» Your goal:
Please reproduce the material below line for line, with no changes of any kind.

» Available data:
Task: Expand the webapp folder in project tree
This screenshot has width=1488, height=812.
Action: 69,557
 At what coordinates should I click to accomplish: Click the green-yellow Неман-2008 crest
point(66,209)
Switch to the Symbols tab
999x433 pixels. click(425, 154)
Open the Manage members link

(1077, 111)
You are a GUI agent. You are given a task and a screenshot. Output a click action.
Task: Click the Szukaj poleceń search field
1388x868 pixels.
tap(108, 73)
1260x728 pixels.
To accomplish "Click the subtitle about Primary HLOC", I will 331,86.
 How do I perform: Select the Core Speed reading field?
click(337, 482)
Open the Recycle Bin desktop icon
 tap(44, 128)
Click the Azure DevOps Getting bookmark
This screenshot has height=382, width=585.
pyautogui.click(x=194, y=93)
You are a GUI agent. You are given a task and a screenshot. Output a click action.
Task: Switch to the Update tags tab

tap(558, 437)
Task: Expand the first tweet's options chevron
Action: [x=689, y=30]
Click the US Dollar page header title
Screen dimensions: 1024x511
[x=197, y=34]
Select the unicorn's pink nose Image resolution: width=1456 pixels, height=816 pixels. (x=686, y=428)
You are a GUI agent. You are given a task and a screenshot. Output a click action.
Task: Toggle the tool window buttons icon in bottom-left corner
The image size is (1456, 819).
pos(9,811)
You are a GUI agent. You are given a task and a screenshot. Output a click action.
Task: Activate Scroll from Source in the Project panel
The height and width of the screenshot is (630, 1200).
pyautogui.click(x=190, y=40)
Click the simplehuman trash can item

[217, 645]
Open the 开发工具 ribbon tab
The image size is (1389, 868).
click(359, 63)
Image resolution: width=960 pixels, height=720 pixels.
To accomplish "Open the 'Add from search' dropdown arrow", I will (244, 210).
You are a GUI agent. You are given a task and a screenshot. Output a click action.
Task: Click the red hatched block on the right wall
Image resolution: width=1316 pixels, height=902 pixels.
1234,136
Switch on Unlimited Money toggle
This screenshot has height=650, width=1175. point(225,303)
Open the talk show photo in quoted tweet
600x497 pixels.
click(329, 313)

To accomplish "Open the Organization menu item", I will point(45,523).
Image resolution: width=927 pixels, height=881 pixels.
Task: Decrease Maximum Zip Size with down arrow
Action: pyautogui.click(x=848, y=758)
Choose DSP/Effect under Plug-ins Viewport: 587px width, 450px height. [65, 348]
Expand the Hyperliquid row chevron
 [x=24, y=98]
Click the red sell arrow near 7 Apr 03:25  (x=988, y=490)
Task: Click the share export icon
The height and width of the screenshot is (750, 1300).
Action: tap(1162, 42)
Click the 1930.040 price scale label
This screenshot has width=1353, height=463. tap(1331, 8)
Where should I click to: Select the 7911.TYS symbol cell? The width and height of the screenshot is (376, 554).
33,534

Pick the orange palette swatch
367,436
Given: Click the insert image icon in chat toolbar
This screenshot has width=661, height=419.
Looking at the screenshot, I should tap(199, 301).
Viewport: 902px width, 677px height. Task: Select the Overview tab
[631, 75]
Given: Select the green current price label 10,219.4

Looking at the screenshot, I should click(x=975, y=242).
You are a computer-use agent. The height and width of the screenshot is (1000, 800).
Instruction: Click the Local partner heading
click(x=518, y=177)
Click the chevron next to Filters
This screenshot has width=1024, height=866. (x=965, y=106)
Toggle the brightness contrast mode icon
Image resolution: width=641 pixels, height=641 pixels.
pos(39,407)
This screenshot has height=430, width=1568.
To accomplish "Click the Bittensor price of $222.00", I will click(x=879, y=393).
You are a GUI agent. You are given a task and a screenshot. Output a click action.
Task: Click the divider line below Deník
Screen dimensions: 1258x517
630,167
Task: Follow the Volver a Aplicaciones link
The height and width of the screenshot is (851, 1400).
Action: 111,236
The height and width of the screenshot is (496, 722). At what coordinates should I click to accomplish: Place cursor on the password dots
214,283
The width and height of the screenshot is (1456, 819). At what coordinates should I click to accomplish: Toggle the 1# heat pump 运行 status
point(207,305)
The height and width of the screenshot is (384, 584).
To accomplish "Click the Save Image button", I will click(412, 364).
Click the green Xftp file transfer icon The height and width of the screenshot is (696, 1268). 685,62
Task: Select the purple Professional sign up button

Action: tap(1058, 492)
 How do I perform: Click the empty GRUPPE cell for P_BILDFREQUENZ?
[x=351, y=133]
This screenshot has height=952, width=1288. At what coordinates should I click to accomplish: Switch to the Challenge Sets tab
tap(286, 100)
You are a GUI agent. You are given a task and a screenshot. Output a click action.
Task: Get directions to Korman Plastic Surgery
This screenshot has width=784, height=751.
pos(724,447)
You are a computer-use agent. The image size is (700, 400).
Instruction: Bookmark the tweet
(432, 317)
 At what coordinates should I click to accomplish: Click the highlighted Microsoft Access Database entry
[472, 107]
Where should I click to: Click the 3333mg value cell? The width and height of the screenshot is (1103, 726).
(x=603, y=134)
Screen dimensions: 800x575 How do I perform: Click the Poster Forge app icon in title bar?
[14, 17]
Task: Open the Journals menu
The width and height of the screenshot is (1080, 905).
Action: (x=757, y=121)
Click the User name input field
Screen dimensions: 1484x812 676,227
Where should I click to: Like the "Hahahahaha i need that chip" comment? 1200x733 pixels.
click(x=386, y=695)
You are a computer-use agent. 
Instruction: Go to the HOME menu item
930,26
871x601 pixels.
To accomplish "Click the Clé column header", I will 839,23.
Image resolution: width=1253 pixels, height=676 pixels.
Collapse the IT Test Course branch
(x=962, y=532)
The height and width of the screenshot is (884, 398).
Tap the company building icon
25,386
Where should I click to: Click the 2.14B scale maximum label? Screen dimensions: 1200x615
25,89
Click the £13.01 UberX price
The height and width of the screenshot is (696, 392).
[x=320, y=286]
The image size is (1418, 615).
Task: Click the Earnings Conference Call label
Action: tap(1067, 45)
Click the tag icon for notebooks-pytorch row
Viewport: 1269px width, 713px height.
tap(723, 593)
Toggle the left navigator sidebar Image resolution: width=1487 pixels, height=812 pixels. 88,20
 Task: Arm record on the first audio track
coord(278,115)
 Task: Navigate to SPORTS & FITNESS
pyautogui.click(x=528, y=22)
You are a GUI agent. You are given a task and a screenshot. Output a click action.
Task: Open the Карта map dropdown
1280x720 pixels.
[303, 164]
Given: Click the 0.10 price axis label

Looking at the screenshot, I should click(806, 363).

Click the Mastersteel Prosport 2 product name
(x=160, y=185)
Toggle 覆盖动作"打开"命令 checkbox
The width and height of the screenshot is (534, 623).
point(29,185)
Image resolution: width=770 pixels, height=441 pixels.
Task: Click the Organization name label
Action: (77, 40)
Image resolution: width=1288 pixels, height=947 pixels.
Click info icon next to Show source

» Output for this task:
Task: Expand the webapp folder in project tree
This screenshot has width=1488, height=812.
Action: 69,557
 At what coordinates should I click to accomplish: Click the green-yellow Неман-2008 crest
point(66,209)
Switch to the Symbols tab
999x433 pixels. click(425, 154)
Open the Manage members link

(1077, 111)
You are a GUI agent. You are given a task and a screenshot. Output a click action.
Task: Click the Szukaj poleceń search field
1388x868 pixels.
tap(108, 73)
1260x728 pixels.
To accomplish "Click the subtitle about Primary HLOC", I will 331,86.
 How do I perform: Select the Core Speed reading field?
click(337, 482)
Open the Recycle Bin desktop icon
 tap(44, 128)
Click the Azure DevOps Getting bookmark
This screenshot has height=382, width=585.
pyautogui.click(x=194, y=93)
You are a GUI agent. You are given a task and a screenshot. Output a click action.
Task: Switch to the Update tags tab

tap(558, 437)
Task: Expand the first tweet's options chevron
Action: [x=689, y=30]
Click the US Dollar page header title
Screen dimensions: 1024x511
[x=197, y=34]
Select the unicorn's pink nose Image resolution: width=1456 pixels, height=816 pixels. (x=686, y=428)
You are a GUI agent. You are given a task and a screenshot. Output a click action.
Task: Toggle the tool window buttons icon in bottom-left corner
The image size is (1456, 819).
pos(9,811)
You are a GUI agent. You are given a task and a screenshot. Output a click action.
Task: Activate Scroll from Source in the Project panel
The height and width of the screenshot is (630, 1200).
pyautogui.click(x=190, y=40)
Click the simplehuman trash can item

[217, 645]
Open the 开发工具 ribbon tab
The image size is (1389, 868).
click(359, 63)
Image resolution: width=960 pixels, height=720 pixels.
To accomplish "Open the 'Add from search' dropdown arrow", I will (244, 210).
You are a GUI agent. You are given a task and a screenshot. Output a click action.
Task: Click the red hatched block on the right wall
Image resolution: width=1316 pixels, height=902 pixels.
1234,136
Switch on Unlimited Money toggle
This screenshot has height=650, width=1175. point(225,303)
Open the talk show photo in quoted tweet
600x497 pixels.
click(329, 313)

To accomplish "Open the Organization menu item", I will point(45,523).
Image resolution: width=927 pixels, height=881 pixels.
Task: Decrease Maximum Zip Size with down arrow
Action: pyautogui.click(x=848, y=758)
Choose DSP/Effect under Plug-ins Viewport: 587px width, 450px height. [65, 348]
Expand the Hyperliquid row chevron
 [x=24, y=98]
Click the red sell arrow near 7 Apr 03:25  (x=988, y=490)
Task: Click the share export icon
The height and width of the screenshot is (750, 1300).
Action: tap(1162, 42)
Click the 1930.040 price scale label
This screenshot has width=1353, height=463. tap(1331, 8)
Where should I click to: Select the 7911.TYS symbol cell? The width and height of the screenshot is (376, 554).
33,534

Pick the orange palette swatch
367,436
Given: Click the insert image icon in chat toolbar
This screenshot has width=661, height=419.
Looking at the screenshot, I should tap(199, 301).
Viewport: 902px width, 677px height. Task: Select the Overview tab
[631, 75]
Given: Select the green current price label 10,219.4

Looking at the screenshot, I should click(x=975, y=242).
You are a computer-use agent. The height and width of the screenshot is (1000, 800).
Instruction: Click the Local partner heading
click(x=518, y=177)
Click the chevron next to Filters
This screenshot has width=1024, height=866. (x=965, y=106)
Toggle the brightness contrast mode icon
Image resolution: width=641 pixels, height=641 pixels.
pos(39,407)
This screenshot has height=430, width=1568.
To accomplish "Click the Bittensor price of $222.00", I will click(x=879, y=393).
You are a GUI agent. You are given a task and a screenshot. Output a click action.
Task: Click the divider line below Deník
Screen dimensions: 1258x517
630,167
Task: Follow the Volver a Aplicaciones link
The height and width of the screenshot is (851, 1400).
Action: 111,236
The height and width of the screenshot is (496, 722). At what coordinates should I click to accomplish: Place cursor on the password dots
214,283
The width and height of the screenshot is (1456, 819). At what coordinates should I click to accomplish: Toggle the 1# heat pump 运行 status
point(207,305)
The height and width of the screenshot is (384, 584).
To accomplish "Click the Save Image button", I will click(412, 364).
Click the green Xftp file transfer icon The height and width of the screenshot is (696, 1268). 685,62
Task: Select the purple Professional sign up button

Action: tap(1058, 492)
 How do I perform: Click the empty GRUPPE cell for P_BILDFREQUENZ?
[x=351, y=133]
This screenshot has height=952, width=1288. At what coordinates should I click to accomplish: Switch to the Challenge Sets tab
tap(286, 100)
You are a GUI agent. You are given a task and a screenshot. Output a click action.
Task: Get directions to Korman Plastic Surgery
This screenshot has width=784, height=751.
pos(724,447)
You are a computer-use agent. The image size is (700, 400).
Instruction: Bookmark the tweet
(432, 317)
 At what coordinates should I click to accomplish: Click the highlighted Microsoft Access Database entry
[472, 107]
Where should I click to: Click the 3333mg value cell? The width and height of the screenshot is (1103, 726).
(x=603, y=134)
Screen dimensions: 800x575 How do I perform: Click the Poster Forge app icon in title bar?
[14, 17]
Task: Open the Journals menu
The width and height of the screenshot is (1080, 905).
Action: (x=757, y=121)
Click the User name input field
Screen dimensions: 1484x812 676,227
Where should I click to: Like the "Hahahahaha i need that chip" comment? 1200x733 pixels.
click(x=386, y=695)
You are a computer-use agent. 
Instruction: Go to the HOME menu item
930,26
871x601 pixels.
To accomplish "Click the Clé column header", I will 839,23.
Image resolution: width=1253 pixels, height=676 pixels.
Collapse the IT Test Course branch
(x=962, y=532)
The height and width of the screenshot is (884, 398).
Tap the company building icon
25,386
Where should I click to: Click the 2.14B scale maximum label? Screen dimensions: 1200x615
25,89
Click the £13.01 UberX price
The height and width of the screenshot is (696, 392).
[x=320, y=286]
The image size is (1418, 615).
Task: Click the Earnings Conference Call label
Action: tap(1067, 45)
Click the tag icon for notebooks-pytorch row
Viewport: 1269px width, 713px height.
tap(723, 593)
Toggle the left navigator sidebar Image resolution: width=1487 pixels, height=812 pixels. 88,20
 Task: Arm record on the first audio track
coord(278,115)
 Task: Navigate to SPORTS & FITNESS
pyautogui.click(x=528, y=22)
You are a GUI agent. You are given a task and a screenshot. Output a click action.
Task: Open the Карта map dropdown
1280x720 pixels.
[303, 164]
Given: Click the 0.10 price axis label

Looking at the screenshot, I should click(806, 363).

Click the Mastersteel Prosport 2 product name
(x=160, y=185)
Toggle 覆盖动作"打开"命令 checkbox
The width and height of the screenshot is (534, 623).
point(29,185)
Image resolution: width=770 pixels, height=441 pixels.
Task: Click the Organization name label
Action: (77, 40)
Image resolution: width=1288 pixels, height=947 pixels.
Click info icon next to Show source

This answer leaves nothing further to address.